From the first line onward, reproduce the records exactly; the final line to include is the one holding "[button] (8, 10)".

* **Records supplied**
☆ ☆ ☆ ☆
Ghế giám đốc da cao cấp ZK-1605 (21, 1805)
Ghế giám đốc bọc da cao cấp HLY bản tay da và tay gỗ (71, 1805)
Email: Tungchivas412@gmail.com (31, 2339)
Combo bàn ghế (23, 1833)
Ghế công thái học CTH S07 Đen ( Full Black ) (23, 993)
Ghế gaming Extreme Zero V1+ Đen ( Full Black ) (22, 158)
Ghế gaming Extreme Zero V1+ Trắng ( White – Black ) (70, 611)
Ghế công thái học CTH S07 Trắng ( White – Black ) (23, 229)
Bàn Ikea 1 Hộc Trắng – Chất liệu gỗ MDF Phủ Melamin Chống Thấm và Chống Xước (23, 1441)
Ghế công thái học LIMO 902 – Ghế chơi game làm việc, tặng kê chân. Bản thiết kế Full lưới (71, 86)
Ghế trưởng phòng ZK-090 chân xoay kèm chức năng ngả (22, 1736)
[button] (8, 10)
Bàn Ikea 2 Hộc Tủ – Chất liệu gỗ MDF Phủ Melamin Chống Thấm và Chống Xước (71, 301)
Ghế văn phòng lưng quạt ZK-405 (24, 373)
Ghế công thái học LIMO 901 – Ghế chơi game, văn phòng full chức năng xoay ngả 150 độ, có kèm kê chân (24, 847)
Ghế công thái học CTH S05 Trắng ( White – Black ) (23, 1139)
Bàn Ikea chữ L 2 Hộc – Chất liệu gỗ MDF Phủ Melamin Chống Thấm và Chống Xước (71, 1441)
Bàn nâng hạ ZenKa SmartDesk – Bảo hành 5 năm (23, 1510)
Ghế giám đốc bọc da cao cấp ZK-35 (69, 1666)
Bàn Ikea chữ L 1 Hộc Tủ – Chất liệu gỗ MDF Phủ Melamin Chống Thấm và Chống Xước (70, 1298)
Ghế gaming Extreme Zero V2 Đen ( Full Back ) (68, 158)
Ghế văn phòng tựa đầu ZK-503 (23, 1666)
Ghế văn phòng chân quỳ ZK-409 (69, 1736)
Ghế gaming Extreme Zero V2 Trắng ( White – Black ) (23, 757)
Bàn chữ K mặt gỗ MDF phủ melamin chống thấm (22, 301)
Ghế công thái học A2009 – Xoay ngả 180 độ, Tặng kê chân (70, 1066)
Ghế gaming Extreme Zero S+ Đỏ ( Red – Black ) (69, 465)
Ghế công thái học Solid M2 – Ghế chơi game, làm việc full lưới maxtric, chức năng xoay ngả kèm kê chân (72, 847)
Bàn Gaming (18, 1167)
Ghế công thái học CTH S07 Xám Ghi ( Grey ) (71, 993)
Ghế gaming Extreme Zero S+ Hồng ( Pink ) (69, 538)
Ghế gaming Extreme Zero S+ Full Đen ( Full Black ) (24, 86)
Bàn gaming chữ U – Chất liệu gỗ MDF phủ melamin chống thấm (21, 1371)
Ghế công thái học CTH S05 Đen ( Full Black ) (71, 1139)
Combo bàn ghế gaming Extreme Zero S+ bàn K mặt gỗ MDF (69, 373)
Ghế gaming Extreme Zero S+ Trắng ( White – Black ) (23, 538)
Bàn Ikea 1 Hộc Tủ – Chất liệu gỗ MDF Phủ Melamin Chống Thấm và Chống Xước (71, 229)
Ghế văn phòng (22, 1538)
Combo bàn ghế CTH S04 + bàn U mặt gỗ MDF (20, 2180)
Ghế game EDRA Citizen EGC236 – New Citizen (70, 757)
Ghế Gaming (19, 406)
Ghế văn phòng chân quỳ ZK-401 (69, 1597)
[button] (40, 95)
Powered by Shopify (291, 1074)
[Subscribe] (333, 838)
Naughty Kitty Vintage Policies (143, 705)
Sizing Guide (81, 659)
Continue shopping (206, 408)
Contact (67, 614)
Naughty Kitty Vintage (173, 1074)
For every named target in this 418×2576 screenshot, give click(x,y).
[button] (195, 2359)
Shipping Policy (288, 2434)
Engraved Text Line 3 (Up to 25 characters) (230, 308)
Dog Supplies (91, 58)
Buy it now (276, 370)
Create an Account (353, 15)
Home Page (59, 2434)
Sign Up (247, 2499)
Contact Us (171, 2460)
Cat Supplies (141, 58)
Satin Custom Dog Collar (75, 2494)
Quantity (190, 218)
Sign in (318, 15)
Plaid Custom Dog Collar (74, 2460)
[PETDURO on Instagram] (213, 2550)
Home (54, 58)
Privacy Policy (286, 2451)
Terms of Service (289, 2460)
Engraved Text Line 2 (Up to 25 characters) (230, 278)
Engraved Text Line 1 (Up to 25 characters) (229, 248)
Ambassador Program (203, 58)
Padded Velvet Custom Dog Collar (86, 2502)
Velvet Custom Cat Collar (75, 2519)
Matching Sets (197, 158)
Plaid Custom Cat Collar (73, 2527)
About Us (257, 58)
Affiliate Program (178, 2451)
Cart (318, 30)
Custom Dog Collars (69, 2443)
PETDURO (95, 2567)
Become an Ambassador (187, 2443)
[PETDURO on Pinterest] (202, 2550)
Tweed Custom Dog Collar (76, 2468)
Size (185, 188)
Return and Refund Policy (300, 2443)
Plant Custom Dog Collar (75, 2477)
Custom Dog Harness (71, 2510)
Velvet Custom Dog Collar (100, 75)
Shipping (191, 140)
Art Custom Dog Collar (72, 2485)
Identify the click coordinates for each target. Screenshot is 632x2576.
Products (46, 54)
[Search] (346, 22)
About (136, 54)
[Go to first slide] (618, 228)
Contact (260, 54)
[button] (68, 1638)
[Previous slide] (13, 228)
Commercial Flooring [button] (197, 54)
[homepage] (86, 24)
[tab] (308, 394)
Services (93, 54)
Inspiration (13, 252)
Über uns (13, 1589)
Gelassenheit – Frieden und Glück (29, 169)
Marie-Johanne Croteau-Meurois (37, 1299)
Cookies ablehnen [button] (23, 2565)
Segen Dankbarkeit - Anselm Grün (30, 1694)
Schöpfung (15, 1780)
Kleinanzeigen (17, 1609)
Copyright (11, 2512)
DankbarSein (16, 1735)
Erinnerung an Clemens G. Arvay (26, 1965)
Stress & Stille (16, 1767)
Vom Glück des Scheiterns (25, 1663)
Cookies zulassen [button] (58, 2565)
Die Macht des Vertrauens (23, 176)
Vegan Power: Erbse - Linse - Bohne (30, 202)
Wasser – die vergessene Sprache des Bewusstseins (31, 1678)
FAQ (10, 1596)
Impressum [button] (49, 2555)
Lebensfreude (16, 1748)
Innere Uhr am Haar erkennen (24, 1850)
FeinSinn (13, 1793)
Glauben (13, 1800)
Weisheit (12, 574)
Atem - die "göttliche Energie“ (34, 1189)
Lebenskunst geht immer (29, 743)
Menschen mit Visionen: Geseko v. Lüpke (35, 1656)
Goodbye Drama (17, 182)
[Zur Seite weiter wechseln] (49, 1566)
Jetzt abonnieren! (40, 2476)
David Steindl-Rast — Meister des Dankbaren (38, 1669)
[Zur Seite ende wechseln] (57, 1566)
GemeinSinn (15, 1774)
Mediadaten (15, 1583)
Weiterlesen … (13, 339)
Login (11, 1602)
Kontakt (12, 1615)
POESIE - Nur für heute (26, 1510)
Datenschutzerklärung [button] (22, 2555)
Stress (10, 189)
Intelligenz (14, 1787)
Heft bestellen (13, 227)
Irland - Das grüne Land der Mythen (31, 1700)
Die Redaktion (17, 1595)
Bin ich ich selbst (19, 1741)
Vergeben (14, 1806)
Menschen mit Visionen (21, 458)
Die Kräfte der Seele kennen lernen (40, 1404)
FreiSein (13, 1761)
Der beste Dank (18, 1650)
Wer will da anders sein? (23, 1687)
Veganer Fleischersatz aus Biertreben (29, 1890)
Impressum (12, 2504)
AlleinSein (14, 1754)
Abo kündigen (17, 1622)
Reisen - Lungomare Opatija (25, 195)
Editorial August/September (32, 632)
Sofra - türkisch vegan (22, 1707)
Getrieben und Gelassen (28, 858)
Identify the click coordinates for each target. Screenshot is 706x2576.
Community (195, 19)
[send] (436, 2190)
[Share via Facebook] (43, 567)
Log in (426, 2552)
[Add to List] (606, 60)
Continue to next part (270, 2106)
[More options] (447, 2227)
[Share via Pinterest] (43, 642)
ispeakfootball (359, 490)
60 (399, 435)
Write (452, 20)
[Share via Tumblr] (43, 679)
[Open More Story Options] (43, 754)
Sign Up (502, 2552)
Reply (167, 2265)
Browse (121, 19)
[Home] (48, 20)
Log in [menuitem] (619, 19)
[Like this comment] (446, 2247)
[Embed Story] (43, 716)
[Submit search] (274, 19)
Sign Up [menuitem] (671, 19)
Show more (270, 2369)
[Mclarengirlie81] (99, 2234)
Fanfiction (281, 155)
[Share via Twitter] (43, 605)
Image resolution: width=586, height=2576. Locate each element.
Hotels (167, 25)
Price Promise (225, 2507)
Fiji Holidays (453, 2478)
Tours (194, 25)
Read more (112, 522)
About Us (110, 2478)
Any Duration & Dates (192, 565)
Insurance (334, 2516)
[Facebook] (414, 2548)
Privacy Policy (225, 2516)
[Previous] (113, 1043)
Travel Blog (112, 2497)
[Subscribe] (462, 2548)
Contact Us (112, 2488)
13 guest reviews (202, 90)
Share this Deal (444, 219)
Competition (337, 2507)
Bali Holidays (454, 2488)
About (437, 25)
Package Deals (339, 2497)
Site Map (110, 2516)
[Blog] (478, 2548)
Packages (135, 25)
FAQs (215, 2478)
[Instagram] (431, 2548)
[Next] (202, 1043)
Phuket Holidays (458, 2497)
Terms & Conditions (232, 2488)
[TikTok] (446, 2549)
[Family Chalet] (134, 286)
☆ ☆ ☆ ☆
* **Your solution**
Ghế giám đốc da cao cấp ZK-1605 (21, 1805)
Ghế giám đốc bọc da cao cấp HLY bản tay da và tay gỗ (71, 1805)
Email: Tungchivas412@gmail.com (31, 2339)
Combo bàn ghế (23, 1833)
Ghế công thái học CTH S07 Đen ( Full Black ) (23, 993)
Ghế gaming Extreme Zero V1+ Đen ( Full Black ) (22, 158)
Ghế gaming Extreme Zero V1+ Trắng ( White – Black ) (70, 611)
Ghế công thái học CTH S07 Trắng ( White – Black ) (23, 229)
Bàn Ikea 1 Hộc Trắng – Chất liệu gỗ MDF Phủ Melamin Chống Thấm và Chống Xước (23, 1441)
Ghế công thái học LIMO 902 – Ghế chơi game làm việc, tặng kê chân. Bản thiết kế Full lưới (71, 86)
Ghế trưởng phòng ZK-090 chân xoay kèm chức năng ngả (22, 1736)
[button] (8, 10)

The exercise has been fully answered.